I don’t think life has ever been perfect for anybody.

While the past is etched in stone, it doesn’t mean you have to tie yourself to it.

But you should look at it from time to time.

Read it. Learn from it. And move on. 

I’ve been SO wrong about SO many things; and I can either let mistakes sideline me, or I can write a better game plan and jump back in.

I am working towards a goal–a dream.

And anyone who’s actually ever lived a dream knows it comes with a shit ton of hard work.

I want to stay in Germany. To live here. To work here. To become fluent in the language and be part of the community. But it’s intimidating. It’s a lot of paperwork. It’s a lot of mental work. I have fears and misconceptions to arm wrestle.

This week, I stepped foot into a German school, something entirely alien to a homeschooling mom (homeschooling is illegal here for Germans–illegal, as in: people go to jail rather than send their kids to school). So, German schools must be like prisons, right?

Not so much. At least, not in our little town.

Everyone was friendly. The staff seemed happy–laughing, smiling, joking. They brought me cake and coffee. They made me, this strange American former homeschool mom with four *gasp* kids, feel welcomed.

The Principal kept shaking his head and blowing air through pursed lips while he put our information into the computer.
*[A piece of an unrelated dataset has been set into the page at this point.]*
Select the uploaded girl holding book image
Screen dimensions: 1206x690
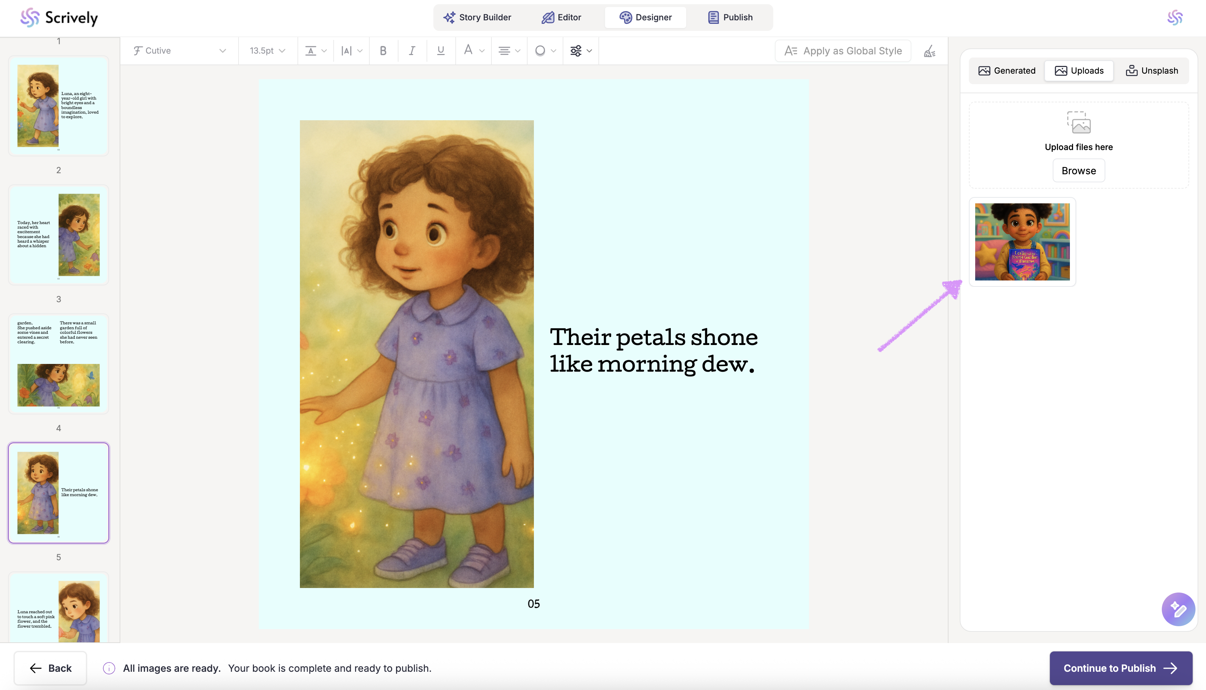coord(1022,242)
“I’m giving you a challenge, aren’t I?” I asked, between mouthfuls of cake.

“Yes, yes. This is a challenge, but it will be more of a challenge for your children.”

“They’re up for it,” I replied.

And they are. I know they are–even if they don’t think they are. Moms, like great coaches, know these things.

Life is difficult.

But I truly believe that those horrible, difficult times scrawled on the pages of my tear-stained journal have been for my benefit.
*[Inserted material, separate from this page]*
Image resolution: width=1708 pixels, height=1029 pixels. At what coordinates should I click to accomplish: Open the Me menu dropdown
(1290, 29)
I appreciate the millions of good little things better than I ever have in my life: Laughter at the dinner table. Meat on the grill. Lesson plans to prepare. Someone saying, “Hey, I read your blog!” and they don’t roll their eyes.

The hard work, the hard times have incredible value. Why NOT go for the challenge? Because even ‘failures’ help shape us into better people, as long as we don’t quit.

My son told me that I need to re-write my book (I have several manuscripts in various stages) because I’m more ‘vibrant’ now.

Standing hip-deep in this strange circumstance has made me more real, more alive, and so maybe, all of this has made me a better writer. Maybe the fact that I can’t beg, borrow or steal a full-time job means I’ll have more time for writing. Maybe I’ll look back and say, “I’m glad I DIDN’T get that job with Adidas.”

Who knows?

Sometimes desperation inspires greatness.

All people fail.

Some of us fail again and again.

But the key is to never fail the same lesson twice.

Pick up the bar.

Take some weight off, if you have to.

Work your way back up.

It will be intimidating. It will require sweat and perseverance and your hands won’t be quite as smooth as they once were.

But it’s totally worth it.

Just don’t quit.

Because if you quit, then failure wins.

And that shouldn’t be an option for anyone.